◆ About this task ◆
Would you copy the lines below exactly and omit the images?

[Pixel coordinate grounding data]
=== Section Start ===
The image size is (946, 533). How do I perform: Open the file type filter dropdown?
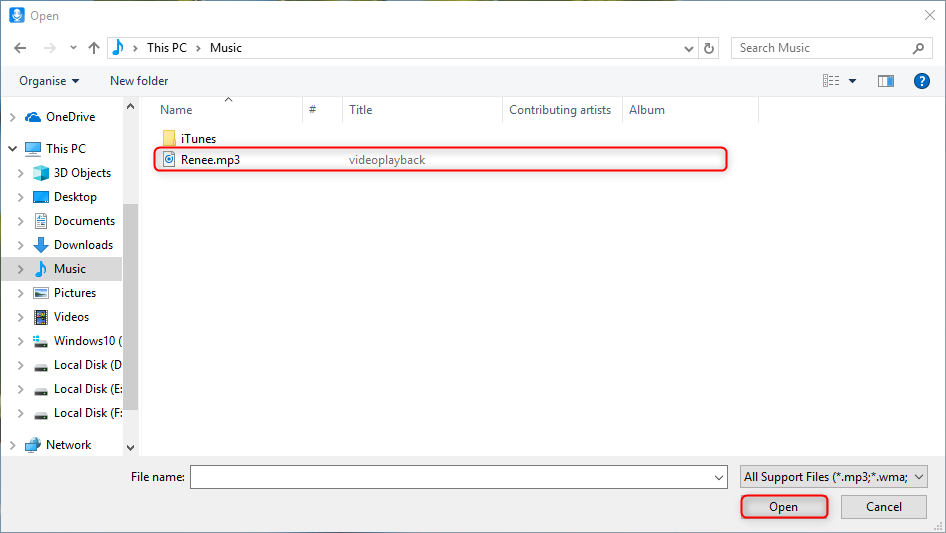(834, 478)
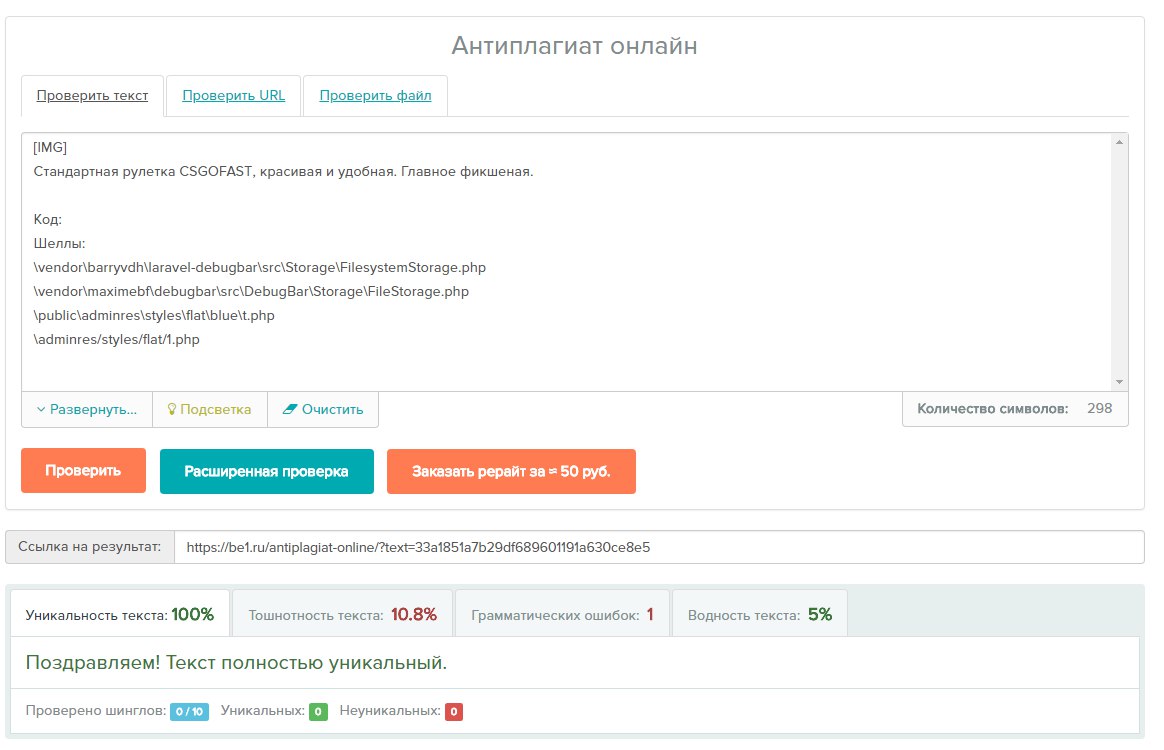Screen dimensions: 1164x750
Task: View the Грамматических ошибок tab
Action: tap(561, 614)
=== Section End ===
◆ Answer to this task ◆
The image size is (946, 533). How do I perform: Open the file type filter dropdown?
(834, 478)
Screen dimensions: 1164x750
Task: View the Грамматических ошибок tab
Action: tap(561, 614)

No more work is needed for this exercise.